Après un intermède de quatre ans partagé entre Montréal et Québec, ce membre de la Société des Missionnaires d'Afrique se retrouvera finalement au Malawi dès 2001, avec les défis d'une nouvelle langue, le Chichewa, après celle du Kiswahili.

«J'aime les Africains, je suis bien avec eux, et après mon récent départ, j'ai été couronné chef symbolique d'un village», se plaît à raconter celui qui a son propre blogue (sergestarno.blogspot.com). Et au cours de la prochaine année, il profitera de son passage en sol québécois pour étudier en informatique... et retourner à La Tuque.

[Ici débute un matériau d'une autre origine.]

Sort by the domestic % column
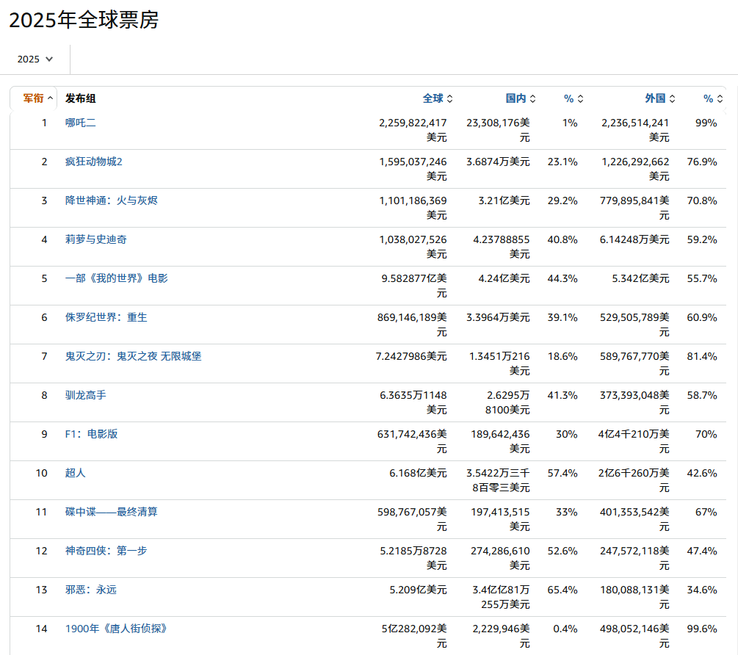Image resolution: width=738 pixels, height=655 pixels. [x=574, y=98]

Une occasion de plus de «voir si les arbres ont grandi», de faire «son pèlerinage au quartier Bel-Air», et de retrouver l'église de son enfance, soit l'église Marie-Médiatrice. C'est là qu'il fut ordonné prêtre en 1987 par un Latuquois, Mgr Martin Veillette. Il s'agissait d'ailleurs d'une première ordination pour le nouvel évêque auxiliaire du diocèse de Trois-Rivières.

La confiance et l'amour des autres étant au coeur de sa vocation, le père Saint-Arneault est à compléter l'écriture d'un livre inspiré de ses lettres du Malawi et dont le titre sera «Rivière d'argent». «Et je m'aperçois qu'Annie est comme présente dans mes lettres», avoue le grand frère endeuillé.

Et quand on lui parle des risques de la brousse africaine, il répond ceci: «quel est le plus dangereux? tre missionnaire en Afrique ou étudiant à l'École Polytechnique de Montréal?».